▸ EXERCISE BRIEF
Reproduce each of the rows below verbatim, line for line.

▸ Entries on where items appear
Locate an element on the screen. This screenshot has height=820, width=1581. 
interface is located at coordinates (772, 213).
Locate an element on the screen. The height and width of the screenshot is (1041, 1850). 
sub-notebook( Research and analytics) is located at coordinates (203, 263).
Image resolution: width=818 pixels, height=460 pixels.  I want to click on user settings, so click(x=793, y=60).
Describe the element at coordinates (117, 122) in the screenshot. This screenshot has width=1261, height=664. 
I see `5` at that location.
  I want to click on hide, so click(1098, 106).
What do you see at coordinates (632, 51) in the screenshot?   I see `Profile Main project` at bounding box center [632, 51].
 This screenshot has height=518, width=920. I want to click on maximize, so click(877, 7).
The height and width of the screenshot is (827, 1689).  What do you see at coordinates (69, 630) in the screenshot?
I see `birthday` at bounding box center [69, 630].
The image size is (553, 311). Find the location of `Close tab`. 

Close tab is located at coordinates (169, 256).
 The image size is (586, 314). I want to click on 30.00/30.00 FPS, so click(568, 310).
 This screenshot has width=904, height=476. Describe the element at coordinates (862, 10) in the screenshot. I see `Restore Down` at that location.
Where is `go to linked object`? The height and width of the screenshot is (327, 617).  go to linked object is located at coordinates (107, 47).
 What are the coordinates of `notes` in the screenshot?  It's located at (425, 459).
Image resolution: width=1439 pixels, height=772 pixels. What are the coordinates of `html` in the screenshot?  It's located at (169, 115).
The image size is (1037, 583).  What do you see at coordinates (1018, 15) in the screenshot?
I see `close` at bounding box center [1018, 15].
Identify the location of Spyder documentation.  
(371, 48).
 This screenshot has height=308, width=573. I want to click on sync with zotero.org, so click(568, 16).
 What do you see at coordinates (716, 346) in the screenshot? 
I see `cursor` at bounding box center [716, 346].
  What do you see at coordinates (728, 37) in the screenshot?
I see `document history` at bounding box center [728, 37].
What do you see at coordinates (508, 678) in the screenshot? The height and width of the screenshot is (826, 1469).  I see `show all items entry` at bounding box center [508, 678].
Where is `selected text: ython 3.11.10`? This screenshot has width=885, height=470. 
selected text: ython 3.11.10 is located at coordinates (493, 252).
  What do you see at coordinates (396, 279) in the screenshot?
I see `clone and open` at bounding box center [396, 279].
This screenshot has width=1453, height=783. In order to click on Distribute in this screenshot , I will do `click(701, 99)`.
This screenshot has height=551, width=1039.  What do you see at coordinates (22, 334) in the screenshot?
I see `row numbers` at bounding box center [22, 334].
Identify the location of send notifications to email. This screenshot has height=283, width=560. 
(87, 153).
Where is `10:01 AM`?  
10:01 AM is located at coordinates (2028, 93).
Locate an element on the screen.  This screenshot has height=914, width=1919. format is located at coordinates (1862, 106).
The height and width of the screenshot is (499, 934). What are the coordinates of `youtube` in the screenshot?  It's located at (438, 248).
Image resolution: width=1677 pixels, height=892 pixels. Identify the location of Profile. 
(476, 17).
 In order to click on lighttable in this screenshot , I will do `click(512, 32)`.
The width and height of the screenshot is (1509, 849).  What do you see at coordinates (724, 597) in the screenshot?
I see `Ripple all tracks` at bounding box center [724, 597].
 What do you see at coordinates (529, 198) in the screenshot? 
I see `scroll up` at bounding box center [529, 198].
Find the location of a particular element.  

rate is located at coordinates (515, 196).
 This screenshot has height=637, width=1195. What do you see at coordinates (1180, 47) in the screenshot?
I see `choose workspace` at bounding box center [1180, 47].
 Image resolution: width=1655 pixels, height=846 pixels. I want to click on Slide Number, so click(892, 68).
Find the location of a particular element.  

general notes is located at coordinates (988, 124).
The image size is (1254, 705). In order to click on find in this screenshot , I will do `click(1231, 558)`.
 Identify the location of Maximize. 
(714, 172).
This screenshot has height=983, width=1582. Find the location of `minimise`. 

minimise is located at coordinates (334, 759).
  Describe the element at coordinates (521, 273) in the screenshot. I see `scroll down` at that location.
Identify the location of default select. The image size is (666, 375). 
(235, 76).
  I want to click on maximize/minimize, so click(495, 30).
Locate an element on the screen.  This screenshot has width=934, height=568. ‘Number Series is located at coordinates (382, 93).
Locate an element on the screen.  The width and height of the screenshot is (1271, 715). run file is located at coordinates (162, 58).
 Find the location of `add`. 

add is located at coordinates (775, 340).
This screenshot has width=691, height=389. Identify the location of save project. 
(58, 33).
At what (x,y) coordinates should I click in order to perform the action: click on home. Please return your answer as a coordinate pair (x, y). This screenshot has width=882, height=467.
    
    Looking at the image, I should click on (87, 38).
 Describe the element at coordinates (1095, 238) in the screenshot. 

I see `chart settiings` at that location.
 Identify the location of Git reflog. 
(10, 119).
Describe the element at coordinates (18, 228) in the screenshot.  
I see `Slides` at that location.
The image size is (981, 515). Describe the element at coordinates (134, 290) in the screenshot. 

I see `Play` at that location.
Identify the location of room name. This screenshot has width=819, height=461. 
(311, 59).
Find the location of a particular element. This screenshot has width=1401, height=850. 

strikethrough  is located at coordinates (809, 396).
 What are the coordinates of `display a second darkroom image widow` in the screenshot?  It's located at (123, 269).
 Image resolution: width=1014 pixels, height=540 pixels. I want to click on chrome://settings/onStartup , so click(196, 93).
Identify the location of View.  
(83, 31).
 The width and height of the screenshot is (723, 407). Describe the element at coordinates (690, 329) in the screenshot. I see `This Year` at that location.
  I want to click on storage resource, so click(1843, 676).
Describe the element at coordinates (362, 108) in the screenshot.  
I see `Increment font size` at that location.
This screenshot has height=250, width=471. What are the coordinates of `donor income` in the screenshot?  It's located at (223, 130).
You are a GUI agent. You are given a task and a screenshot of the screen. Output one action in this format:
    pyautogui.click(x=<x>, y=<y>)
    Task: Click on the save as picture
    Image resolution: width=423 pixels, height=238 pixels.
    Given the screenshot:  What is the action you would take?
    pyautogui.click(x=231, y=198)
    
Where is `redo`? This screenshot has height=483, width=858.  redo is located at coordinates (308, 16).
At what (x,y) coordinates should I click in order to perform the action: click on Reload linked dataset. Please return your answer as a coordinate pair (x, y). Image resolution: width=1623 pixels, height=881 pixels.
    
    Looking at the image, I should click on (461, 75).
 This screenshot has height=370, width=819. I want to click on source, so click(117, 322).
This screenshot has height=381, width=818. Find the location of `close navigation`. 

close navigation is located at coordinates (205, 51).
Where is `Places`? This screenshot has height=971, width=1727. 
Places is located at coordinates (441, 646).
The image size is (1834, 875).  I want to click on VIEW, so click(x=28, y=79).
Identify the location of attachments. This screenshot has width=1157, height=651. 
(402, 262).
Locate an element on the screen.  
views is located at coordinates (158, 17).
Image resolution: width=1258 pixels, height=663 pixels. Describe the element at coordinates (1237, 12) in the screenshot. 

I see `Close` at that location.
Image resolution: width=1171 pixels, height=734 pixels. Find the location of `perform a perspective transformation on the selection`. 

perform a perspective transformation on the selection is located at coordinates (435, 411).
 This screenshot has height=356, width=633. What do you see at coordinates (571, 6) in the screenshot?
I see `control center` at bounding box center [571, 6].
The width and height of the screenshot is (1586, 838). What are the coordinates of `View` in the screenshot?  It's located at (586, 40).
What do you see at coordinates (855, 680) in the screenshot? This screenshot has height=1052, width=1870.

▸ RESPONSE BELOW
Locate an element on the screen. This screenshot has height=820, width=1581. 
interface is located at coordinates (772, 213).
Locate an element on the screen. The height and width of the screenshot is (1041, 1850). 
sub-notebook( Research and analytics) is located at coordinates (203, 263).
Image resolution: width=818 pixels, height=460 pixels.  I want to click on user settings, so click(x=793, y=60).
Describe the element at coordinates (117, 122) in the screenshot. This screenshot has width=1261, height=664. 
I see `5` at that location.
  I want to click on hide, so click(1098, 106).
What do you see at coordinates (632, 51) in the screenshot?   I see `Profile Main project` at bounding box center [632, 51].
 This screenshot has height=518, width=920. I want to click on maximize, so click(877, 7).
The height and width of the screenshot is (827, 1689).  What do you see at coordinates (69, 630) in the screenshot?
I see `birthday` at bounding box center [69, 630].
The image size is (553, 311). Find the location of `Close tab`. 

Close tab is located at coordinates (169, 256).
 The image size is (586, 314). I want to click on 30.00/30.00 FPS, so click(568, 310).
 This screenshot has width=904, height=476. Describe the element at coordinates (862, 10) in the screenshot. I see `Restore Down` at that location.
Where is `go to linked object`? The height and width of the screenshot is (327, 617).  go to linked object is located at coordinates (107, 47).
 What are the coordinates of `notes` in the screenshot?  It's located at (425, 459).
Image resolution: width=1439 pixels, height=772 pixels. What are the coordinates of `html` in the screenshot?  It's located at (169, 115).
The image size is (1037, 583).  What do you see at coordinates (1018, 15) in the screenshot?
I see `close` at bounding box center [1018, 15].
Identify the location of Spyder documentation.  
(371, 48).
 This screenshot has height=308, width=573. I want to click on sync with zotero.org, so click(568, 16).
 What do you see at coordinates (716, 346) in the screenshot? 
I see `cursor` at bounding box center [716, 346].
  What do you see at coordinates (728, 37) in the screenshot?
I see `document history` at bounding box center [728, 37].
What do you see at coordinates (508, 678) in the screenshot? The height and width of the screenshot is (826, 1469).  I see `show all items entry` at bounding box center [508, 678].
Where is `selected text: ython 3.11.10`? This screenshot has width=885, height=470. 
selected text: ython 3.11.10 is located at coordinates (493, 252).
  What do you see at coordinates (396, 279) in the screenshot?
I see `clone and open` at bounding box center [396, 279].
This screenshot has width=1453, height=783. In order to click on Distribute in this screenshot , I will do `click(701, 99)`.
This screenshot has height=551, width=1039.  What do you see at coordinates (22, 334) in the screenshot?
I see `row numbers` at bounding box center [22, 334].
Identify the location of send notifications to email. This screenshot has height=283, width=560. 
(87, 153).
Where is `10:01 AM`?  
10:01 AM is located at coordinates (2028, 93).
Locate an element on the screen.  This screenshot has height=914, width=1919. format is located at coordinates (1862, 106).
The height and width of the screenshot is (499, 934). What are the coordinates of `youtube` in the screenshot?  It's located at (438, 248).
Image resolution: width=1677 pixels, height=892 pixels. Identify the location of Profile. 
(476, 17).
 In order to click on lighttable in this screenshot , I will do `click(512, 32)`.
The width and height of the screenshot is (1509, 849).  What do you see at coordinates (724, 597) in the screenshot?
I see `Ripple all tracks` at bounding box center [724, 597].
 What do you see at coordinates (529, 198) in the screenshot? 
I see `scroll up` at bounding box center [529, 198].
Find the location of a particular element.  

rate is located at coordinates (515, 196).
 This screenshot has height=637, width=1195. What do you see at coordinates (1180, 47) in the screenshot?
I see `choose workspace` at bounding box center [1180, 47].
 Image resolution: width=1655 pixels, height=846 pixels. I want to click on Slide Number, so click(892, 68).
Find the location of a particular element.  

general notes is located at coordinates (988, 124).
The image size is (1254, 705). In order to click on find in this screenshot , I will do `click(1231, 558)`.
 Identify the location of Maximize. 
(714, 172).
This screenshot has height=983, width=1582. Find the location of `minimise`. 

minimise is located at coordinates (334, 759).
  Describe the element at coordinates (521, 273) in the screenshot. I see `scroll down` at that location.
Identify the location of default select. The image size is (666, 375). 
(235, 76).
  I want to click on maximize/minimize, so click(495, 30).
Locate an element on the screen.  This screenshot has width=934, height=568. ‘Number Series is located at coordinates (382, 93).
Locate an element on the screen.  The width and height of the screenshot is (1271, 715). run file is located at coordinates (162, 58).
 Find the location of `add`. 

add is located at coordinates (775, 340).
This screenshot has width=691, height=389. Identify the location of save project. 
(58, 33).
At what (x,y) coordinates should I click in order to perform the action: click on home. Please return your answer as a coordinate pair (x, y). This screenshot has width=882, height=467.
    
    Looking at the image, I should click on (87, 38).
 Describe the element at coordinates (1095, 238) in the screenshot. 

I see `chart settiings` at that location.
 Identify the location of Git reflog. 
(10, 119).
Describe the element at coordinates (18, 228) in the screenshot.  
I see `Slides` at that location.
The image size is (981, 515). Describe the element at coordinates (134, 290) in the screenshot. 

I see `Play` at that location.
Identify the location of room name. This screenshot has width=819, height=461. 
(311, 59).
Find the location of a particular element. This screenshot has width=1401, height=850. 

strikethrough  is located at coordinates (809, 396).
 What are the coordinates of `display a second darkroom image widow` in the screenshot?  It's located at (123, 269).
 Image resolution: width=1014 pixels, height=540 pixels. I want to click on chrome://settings/onStartup , so click(196, 93).
Identify the location of View.  
(83, 31).
 The width and height of the screenshot is (723, 407). Describe the element at coordinates (690, 329) in the screenshot. I see `This Year` at that location.
  I want to click on storage resource, so click(1843, 676).
Describe the element at coordinates (362, 108) in the screenshot.  
I see `Increment font size` at that location.
This screenshot has height=250, width=471. What are the coordinates of `donor income` in the screenshot?  It's located at (223, 130).
You are a GUI agent. You are given a task and a screenshot of the screen. Output one action in this format:
    pyautogui.click(x=<x>, y=<y>)
    Task: Click on the save as picture
    Image resolution: width=423 pixels, height=238 pixels.
    Given the screenshot:  What is the action you would take?
    pyautogui.click(x=231, y=198)
    
Where is `redo`? This screenshot has height=483, width=858.  redo is located at coordinates (308, 16).
At what (x,y) coordinates should I click in order to perform the action: click on Reload linked dataset. Please return your answer as a coordinate pair (x, y). Image resolution: width=1623 pixels, height=881 pixels.
    
    Looking at the image, I should click on (461, 75).
 This screenshot has height=370, width=819. I want to click on source, so click(117, 322).
This screenshot has height=381, width=818. Find the location of `close navigation`. 

close navigation is located at coordinates (205, 51).
Where is `Places`? This screenshot has height=971, width=1727. 
Places is located at coordinates (441, 646).
The image size is (1834, 875).  I want to click on VIEW, so click(x=28, y=79).
Identify the location of attachments. This screenshot has width=1157, height=651. 
(402, 262).
Locate an element on the screen.  
views is located at coordinates (158, 17).
Image resolution: width=1258 pixels, height=663 pixels. Describe the element at coordinates (1237, 12) in the screenshot. 

I see `Close` at that location.
Image resolution: width=1171 pixels, height=734 pixels. Find the location of `perform a perspective transformation on the selection`. 

perform a perspective transformation on the selection is located at coordinates (435, 411).
 This screenshot has height=356, width=633. What do you see at coordinates (571, 6) in the screenshot?
I see `control center` at bounding box center [571, 6].
The width and height of the screenshot is (1586, 838). What are the coordinates of `View` in the screenshot?  It's located at (586, 40).
What do you see at coordinates (855, 680) in the screenshot? This screenshot has height=1052, width=1870.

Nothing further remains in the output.